Act 11/2018 contains more detailed regulations affecting the content of the non-financial information statement that will be included jointly with or separately from the management report, and establishes that it must contain the following information:

  • A short description of the group's business model, including its business environment, organization and structure, the market in which it operates, its aims and strategies and the main factors and trends that could affect its future development.
  • The group's policies, especially due diligence processes used to identify, assess, prevent and mitigate significant risks and impacts, including the measures adopted; the results of these policies, which should incorporate key non-financial result indicators so that any progress can be tracked and assessed; these indicators should make it easier to make comparisons across companies and sectors
  • The principal risks linked with the group's activities, describing the procedures for identifying these, assessing them and including information about the impacts detected
  • Key non-financial results indicators relating to the business activity itself, that meet like-with-like comparison criteria, are significant, relevant and credible, using generally applied standards to do this

Disclosure of the management report

The management report must be made available to the public free of charge and should be easily accessible on the company website within six months after the end of the financial year, for a period of five years.

Shareholders Meeting

The new law specifies that the non-financial information statement must be submitted, with its own item on the order of business, at the Annual General Meeting for approval. An independent third party will have to verify that the non-financial information is included in this statement.

Scope of application

The law will apply to the financial periods after 1 January 2018, for companies filing consolidated accounts and meeting the following requirements:

  • Having on average during the period more than 500 workers employed by the companies in the group
  • Being considered institutions of public interest under the auditing legislation, or otherwise meeting, for two consecutive financial periods, and on the date of closing each of these periods, at least two of the following circumstances:
    • Total consolidated asset items above EUR 20 million
    • Net consolidated annual turnover above EUR 40 million
    • More than 250 workers employed on average over the period

Three years after the law comes into force, it will be mandatory for companies with more than 250 workers to present a consolidated non-financial information statement.
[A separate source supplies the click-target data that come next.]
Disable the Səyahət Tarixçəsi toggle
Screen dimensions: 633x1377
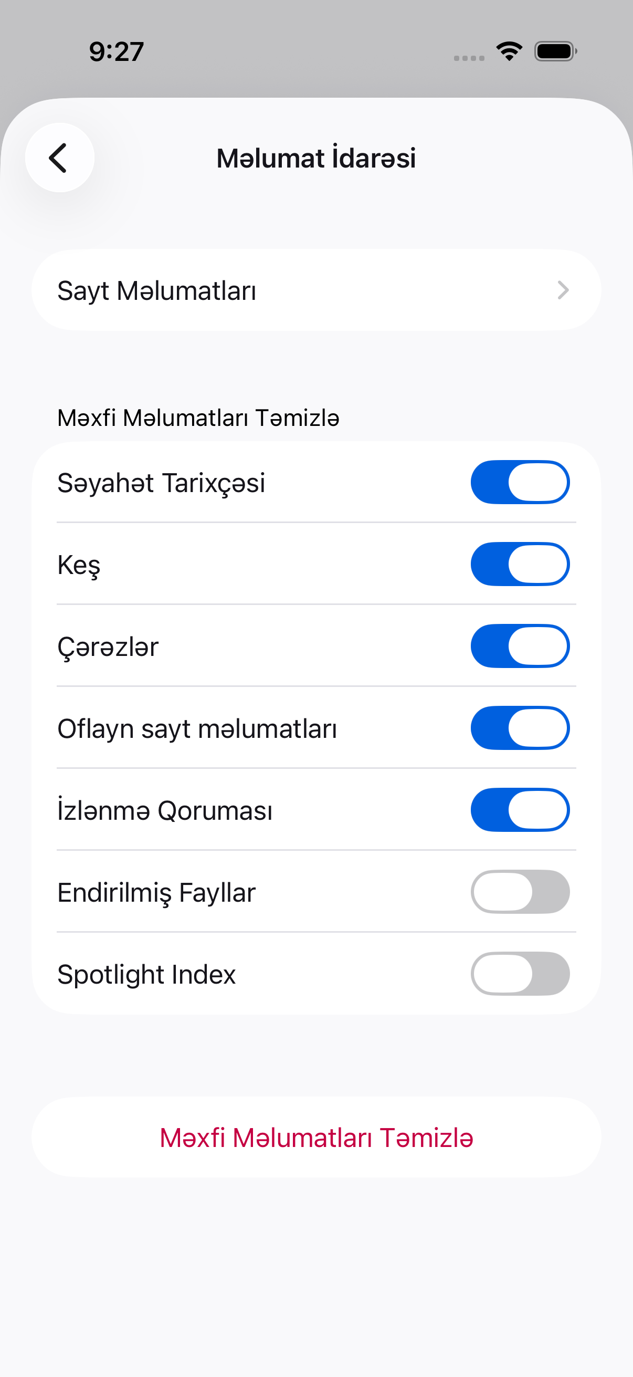[520, 482]

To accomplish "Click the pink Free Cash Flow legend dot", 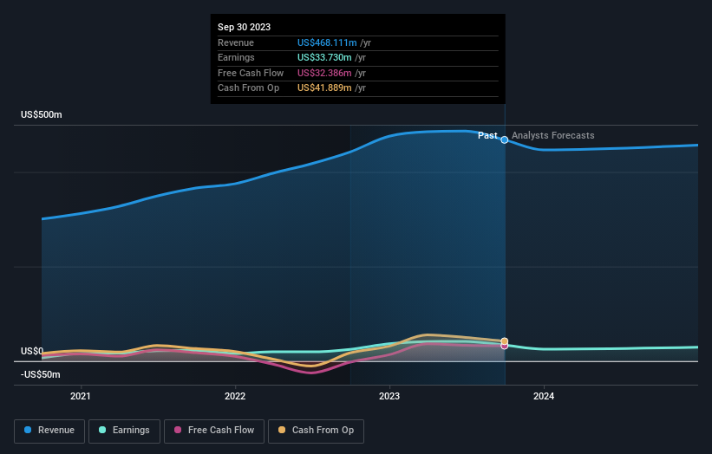I will 178,430.
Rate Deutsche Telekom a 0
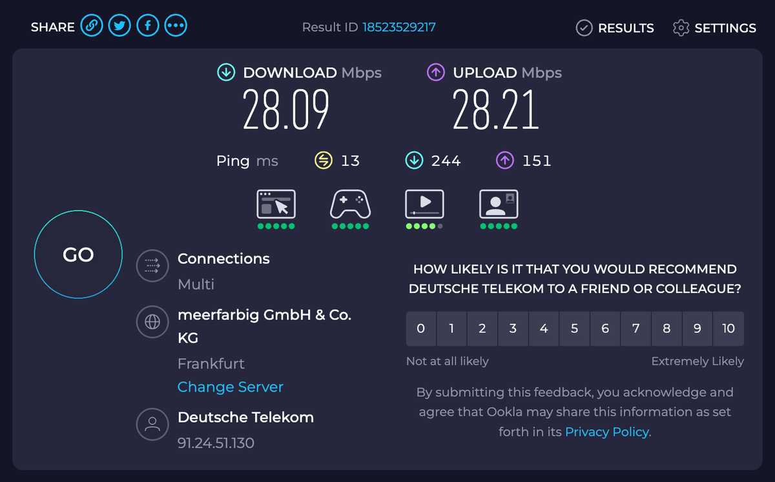The height and width of the screenshot is (482, 775). click(x=420, y=328)
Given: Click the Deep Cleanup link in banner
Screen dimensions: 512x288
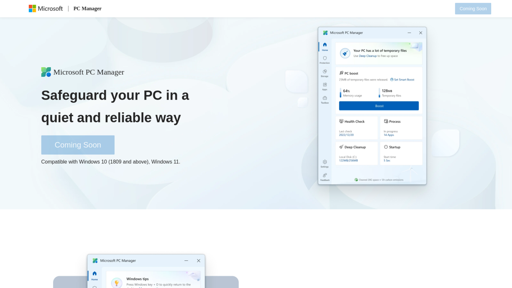Looking at the screenshot, I should point(367,56).
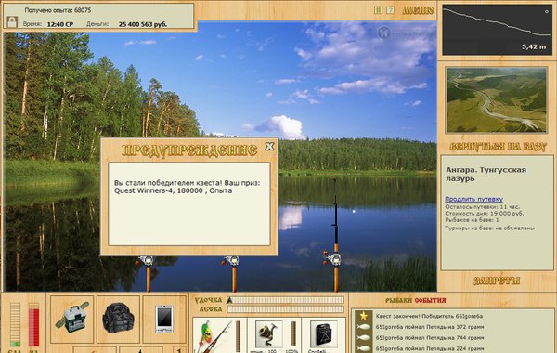Click the Удочка tension bar
This screenshot has height=353, width=557.
tap(286, 300)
It will also be mandatory for institutions of public interest under the terms of the auditing legislation, and for those meeting at least one of the following criteria for two consecutive periods and on the end-date of both periods:

  • Total asset items above EUR 20 million
  • Net annual turnover above EUR 40 million

Listed companies

Finally, Act 11/2018 contains amendments to the regulations applying to companies listed on the stock exchange. Specifically, they must include in their annual corporate governance report:

  • A description of the diversity policy applying to the Board of Directors and its support committees, as well as to the management body: aims, measures taken, procedures for including enough women on the board to encourage a balanced mix of women and men on this body, and the company's results for the period covered by the reports.
  • An explanation as to whether shareholders have been informed of the firm's diversity criteria and goals, in the event of members of the board, of committees, and of the management body being chosen and renewed.